─── RECORD EXTRACTS ───

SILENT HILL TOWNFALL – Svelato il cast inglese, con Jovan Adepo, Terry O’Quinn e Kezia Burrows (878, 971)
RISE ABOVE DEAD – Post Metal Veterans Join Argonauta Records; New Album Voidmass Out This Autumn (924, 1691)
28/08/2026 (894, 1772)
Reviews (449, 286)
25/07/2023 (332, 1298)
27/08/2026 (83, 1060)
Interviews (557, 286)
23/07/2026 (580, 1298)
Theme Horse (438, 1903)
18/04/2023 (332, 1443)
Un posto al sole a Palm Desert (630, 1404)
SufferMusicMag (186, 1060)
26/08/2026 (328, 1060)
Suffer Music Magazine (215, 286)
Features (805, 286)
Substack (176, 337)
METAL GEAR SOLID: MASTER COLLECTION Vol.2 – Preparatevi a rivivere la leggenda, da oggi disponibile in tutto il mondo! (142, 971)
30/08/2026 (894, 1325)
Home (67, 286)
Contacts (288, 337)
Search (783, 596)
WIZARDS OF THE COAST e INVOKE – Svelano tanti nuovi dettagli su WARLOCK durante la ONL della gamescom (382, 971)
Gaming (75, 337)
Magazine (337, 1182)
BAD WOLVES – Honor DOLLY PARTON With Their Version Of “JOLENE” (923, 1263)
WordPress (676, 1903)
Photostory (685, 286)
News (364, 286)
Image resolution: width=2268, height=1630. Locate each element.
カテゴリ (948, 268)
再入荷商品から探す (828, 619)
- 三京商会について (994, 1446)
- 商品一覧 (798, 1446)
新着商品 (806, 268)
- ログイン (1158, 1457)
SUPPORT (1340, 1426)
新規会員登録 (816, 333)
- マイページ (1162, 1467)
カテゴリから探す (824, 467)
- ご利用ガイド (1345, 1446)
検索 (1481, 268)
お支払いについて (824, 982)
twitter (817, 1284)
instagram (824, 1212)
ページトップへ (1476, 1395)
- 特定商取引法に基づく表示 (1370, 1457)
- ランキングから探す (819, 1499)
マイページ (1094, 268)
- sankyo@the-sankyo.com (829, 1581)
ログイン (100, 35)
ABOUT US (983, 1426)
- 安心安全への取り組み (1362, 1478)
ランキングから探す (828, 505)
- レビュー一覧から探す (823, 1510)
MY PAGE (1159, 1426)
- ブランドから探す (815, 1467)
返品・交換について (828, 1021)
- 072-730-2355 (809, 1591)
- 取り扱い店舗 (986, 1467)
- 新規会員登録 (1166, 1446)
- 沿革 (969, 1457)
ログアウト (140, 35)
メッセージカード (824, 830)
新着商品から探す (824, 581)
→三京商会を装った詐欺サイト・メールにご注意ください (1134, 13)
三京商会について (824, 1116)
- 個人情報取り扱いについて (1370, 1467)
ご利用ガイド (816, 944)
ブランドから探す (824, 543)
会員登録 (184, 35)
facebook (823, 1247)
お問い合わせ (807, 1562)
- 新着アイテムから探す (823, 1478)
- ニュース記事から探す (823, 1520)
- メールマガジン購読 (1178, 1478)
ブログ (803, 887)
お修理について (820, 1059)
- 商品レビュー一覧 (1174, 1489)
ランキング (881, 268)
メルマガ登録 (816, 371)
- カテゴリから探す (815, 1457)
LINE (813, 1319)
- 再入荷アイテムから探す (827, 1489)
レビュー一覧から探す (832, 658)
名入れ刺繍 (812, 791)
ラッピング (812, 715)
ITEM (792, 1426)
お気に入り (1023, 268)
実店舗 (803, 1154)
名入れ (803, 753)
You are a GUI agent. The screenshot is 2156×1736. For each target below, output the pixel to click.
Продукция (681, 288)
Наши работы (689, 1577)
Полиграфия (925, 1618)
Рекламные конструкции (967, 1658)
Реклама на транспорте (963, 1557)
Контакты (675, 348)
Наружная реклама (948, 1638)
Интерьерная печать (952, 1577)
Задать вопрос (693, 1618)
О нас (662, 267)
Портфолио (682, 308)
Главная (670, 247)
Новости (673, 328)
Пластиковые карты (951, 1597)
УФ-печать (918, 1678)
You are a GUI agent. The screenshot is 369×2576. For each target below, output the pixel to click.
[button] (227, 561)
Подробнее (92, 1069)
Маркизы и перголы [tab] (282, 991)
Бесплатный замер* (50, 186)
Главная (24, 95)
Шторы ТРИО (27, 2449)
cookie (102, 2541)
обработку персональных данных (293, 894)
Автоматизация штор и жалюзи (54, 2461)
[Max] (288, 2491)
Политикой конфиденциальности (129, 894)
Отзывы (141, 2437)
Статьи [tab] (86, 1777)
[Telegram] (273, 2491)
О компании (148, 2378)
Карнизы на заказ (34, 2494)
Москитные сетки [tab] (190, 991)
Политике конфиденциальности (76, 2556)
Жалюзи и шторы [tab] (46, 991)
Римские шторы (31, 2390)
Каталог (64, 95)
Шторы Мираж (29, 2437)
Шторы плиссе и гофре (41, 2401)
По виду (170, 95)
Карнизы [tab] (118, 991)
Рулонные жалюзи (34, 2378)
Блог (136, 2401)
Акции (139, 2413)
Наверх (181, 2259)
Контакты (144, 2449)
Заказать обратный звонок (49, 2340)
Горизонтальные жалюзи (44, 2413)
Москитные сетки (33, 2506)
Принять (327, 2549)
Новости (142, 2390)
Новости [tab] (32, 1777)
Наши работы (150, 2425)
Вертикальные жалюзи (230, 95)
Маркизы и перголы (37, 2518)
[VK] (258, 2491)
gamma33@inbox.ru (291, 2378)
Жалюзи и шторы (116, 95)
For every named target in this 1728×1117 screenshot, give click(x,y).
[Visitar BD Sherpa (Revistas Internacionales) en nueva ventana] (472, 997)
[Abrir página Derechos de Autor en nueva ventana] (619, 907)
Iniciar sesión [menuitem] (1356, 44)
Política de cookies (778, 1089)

───

● WORK INSTRUCTIONS: From the records above, quote only the lines running from the line with "三京商会について (824, 1116)" to the line with "名入れ (803, 753)", both lines included.

● ANSWER TO THIS PROBLEM:
三京商会について (824, 1116)
- 個人情報取り扱いについて (1370, 1467)
ご利用ガイド (816, 944)
ブランドから探す (824, 543)
会員登録 (184, 35)
facebook (823, 1247)
お問い合わせ (807, 1562)
- 新着アイテムから探す (823, 1478)
- ニュース記事から探す (823, 1520)
- メールマガジン購読 (1178, 1478)
ブログ (803, 887)
お修理について (820, 1059)
- 商品レビュー一覧 (1174, 1489)
ランキング (881, 268)
メルマガ登録 (816, 371)
- カテゴリから探す (815, 1457)
LINE (813, 1319)
- 再入荷アイテムから探す (827, 1489)
レビュー一覧から探す (832, 658)
名入れ刺繍 (812, 791)
ラッピング (812, 715)
ITEM (792, 1426)
お気に入り (1023, 268)
実店舗 (803, 1154)
名入れ (803, 753)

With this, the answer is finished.